The Emperor's children are clearly those affluent, liberal, creative and somewhat aimless upper middle class young New Yorkers who inhabit a sort of fantasy pre-911 New York city.
They are producers of documentary films, aspiring writers and intellectuals, magazine editors and fashionably "kept" men. They fumble in their relationships and careers, lose confidence, jump start creative initiatives, unsure of who they are or what they want.
Danielle Minkoff, the documentary film producer, filled with the perpetual underconfidence of an ethnic outsider who struggles to create films of substance. Julius Clarke, sexually adventurous, frivolous, who finally meets the handsome affluent man of his dreams, only to attempt to sabotage the relationship with tawdry sexual encounters. Frederick, a small town boy, intelligent and rootless, who seeks the mentorship of his famous uncle Murray Thwaite, a celebrity, pundit and possible intellectual fraud. Ludovic Seeley, a transplanted Australian, pretentious and arrogant with enough Oedipal rage directed at Murray Thwaite to slay a hundred father/idols. And finally, Marina Thwaite, a beautiful, slightly shallow, possibly talented writer who is writing the improbable The Emperor's Children's Clothes, a history of children's clothing, much to her father's disdain and displeasure.
The characters seem to be a series of not particularly interesting cliches: the insecure Jewish girl; the flamboyant queen; the small town, ambitious nerd; the lovely underconfident WASP; the aggressive outsider set on conquering New York that intrudes upon their world. And there is the self absorbed, pompous "emperor" Murray Thwaite around which all of them revolve like a series of small planets around the sun, and whom Frederick and Ludovic seek to topple from his pedestal for their own private reasons.
The book charts their various enterprises from March to November 2001 and I must say that for almost 300 pages it does hold a sort of certain Seinfeldian sense of being "a show about nothing". What they accomplish during the course of the novel is minimal.
It's not that Messud is not a literate or intelligent writer but for all my initial avid interest in the book, I simply fail to care for, or believe in, the characters. And the magnitude of 911 upon their lives feels false and manufactured.
After pages and pages of "nothingness" characters oddly act against type: Julius' partner David Cohen, an uptight, barely out of the closet financial manager, attacks Julius over an infidelity; sensible, sweet Danielle falls in love with best friend Marina's father Murray; Frederick (also known as Bootie) betrays his revered uncle Murray with a searing Oedipal-fueled attack that he hopes will be published by that other destroyer of idols Ludovic Seeley. These events all lead up to September 11th which is touched on only briefly ... and through the prism of these mostly privileged lives who claim to be touched, even scarred, by the atrocities of the day, but display little of this momentous event in the workings of their everyday lives.

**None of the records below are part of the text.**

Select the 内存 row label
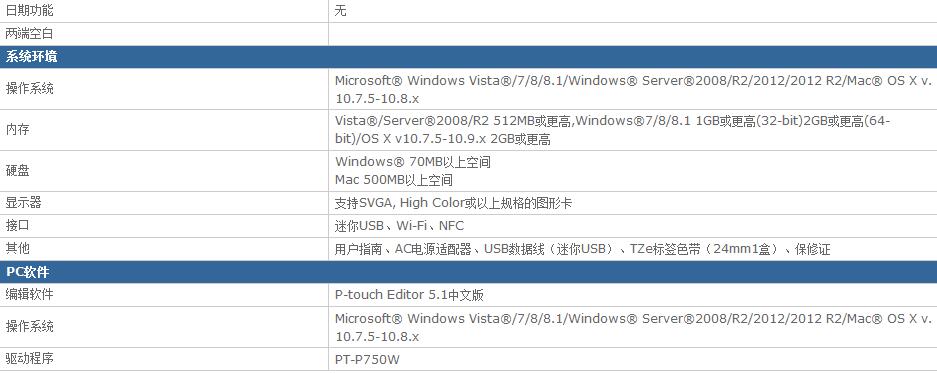coord(17,130)
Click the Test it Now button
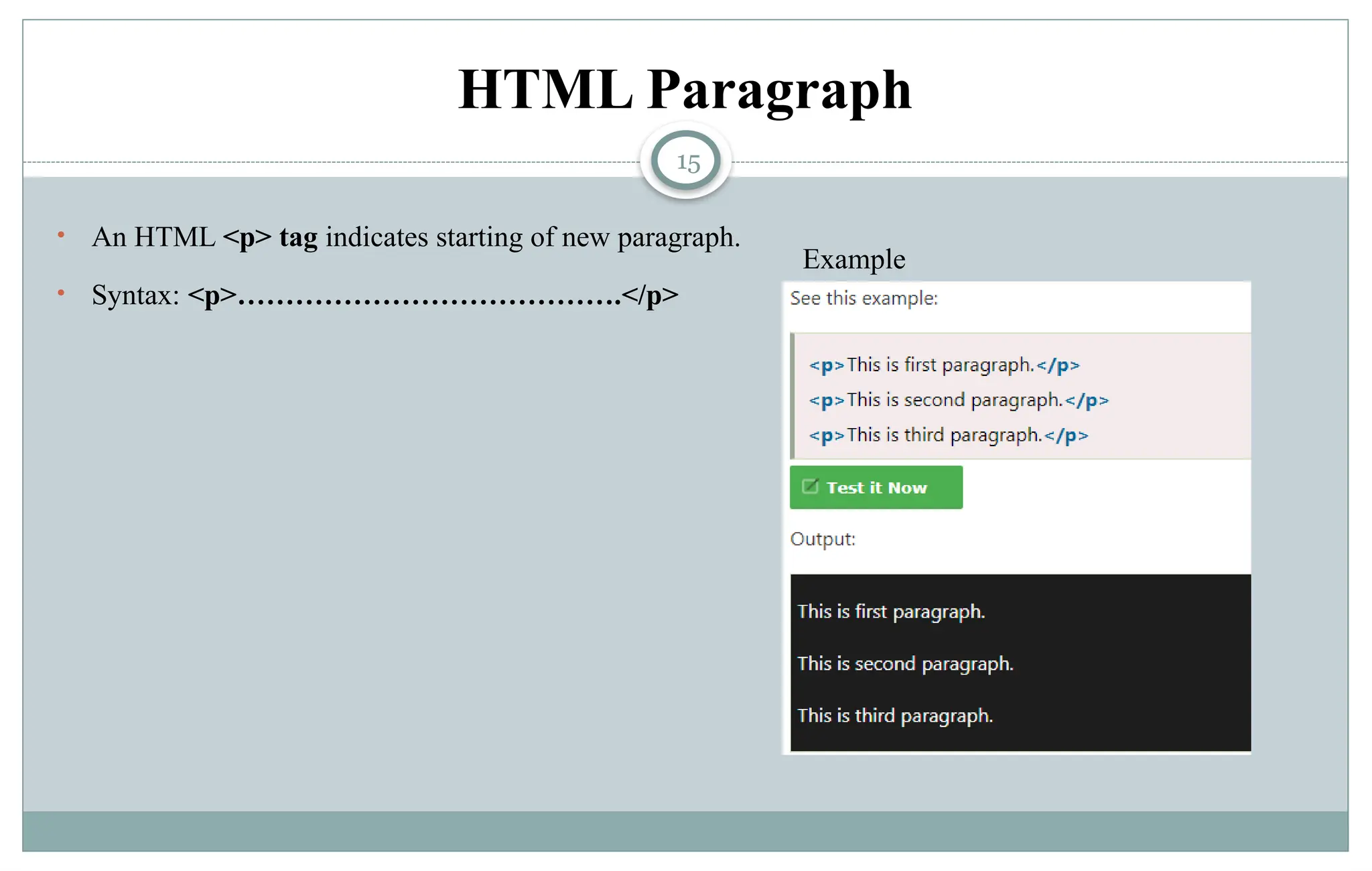 coord(876,487)
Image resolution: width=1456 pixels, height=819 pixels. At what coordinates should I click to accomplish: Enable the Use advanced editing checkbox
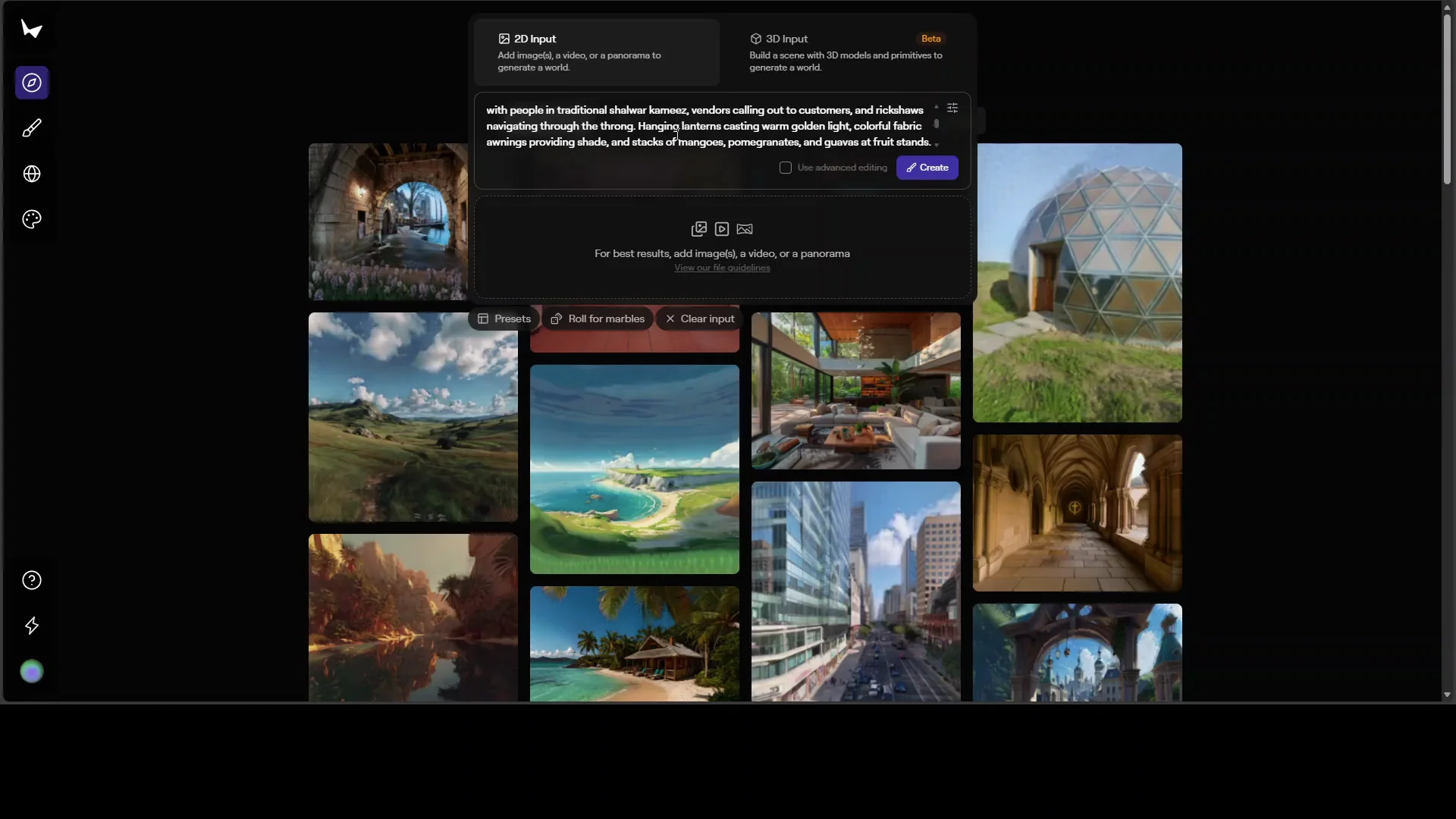(786, 168)
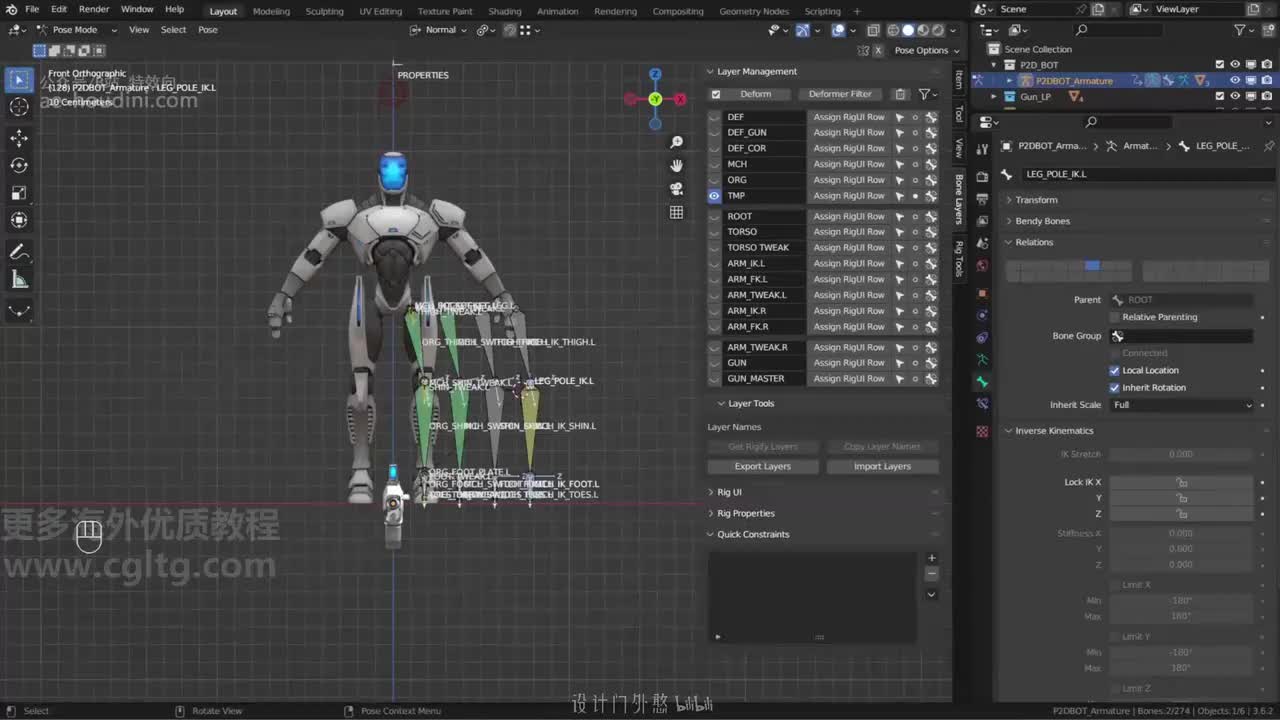This screenshot has height=720, width=1280.
Task: Select the Move tool
Action: (x=19, y=138)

How flat the post 911 world is ... someone has a breakdown of sorts (it is unclear why - because she viewed the carnage from a distance? because her lover abandons her on the day of 911? because she realizes that the relationship is shallow and futile?) and is whisked away from NYC by a parent; another character's marriage is in jeopardy; a third departs Manhattan provoking the mistaken speculation by his family that he is collateral damage in the 911 attacks; an errant husband returns to his spouse who may, or may not suspect his affair but is only relieved to see him home on September 11th, no questions asked.
But I buy none of it ... the breakdown, the partner that suddenly turns surly and rude to his spouse because 911 has scuttered his dreams of conquering the New York media world, the rapid departure of another character to Miami to start anew. It all feels false and ... utterly unmoving.

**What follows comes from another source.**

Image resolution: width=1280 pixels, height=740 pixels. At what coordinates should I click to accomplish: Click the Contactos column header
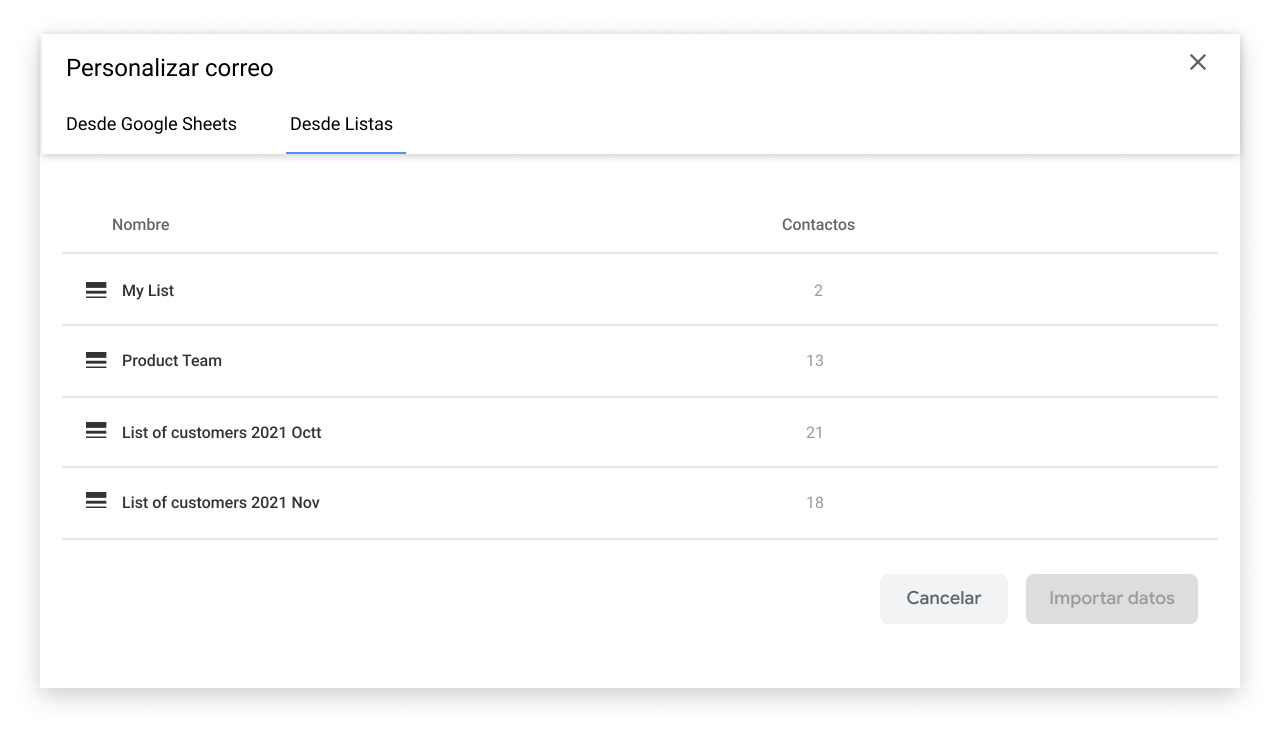click(x=818, y=225)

Even the pretentious literary chapter titles (Musil's "A Man Without Qualities', Dostoyevsky's "Notes from the Underground" and such, which I suspect were inserted to entertain), scream "I am literate!" and grate upon the reader. The on-going struggle that a few of the main characters exhibit regarding whether they are persons like Pierre or Natasha, the main characters of Tolstoy's War and Peace, feel shallow and do not elucidate the characters for me.
Now, I look forward with pleasure to my "next" 911 book, Falling Man, by Don DeLillo.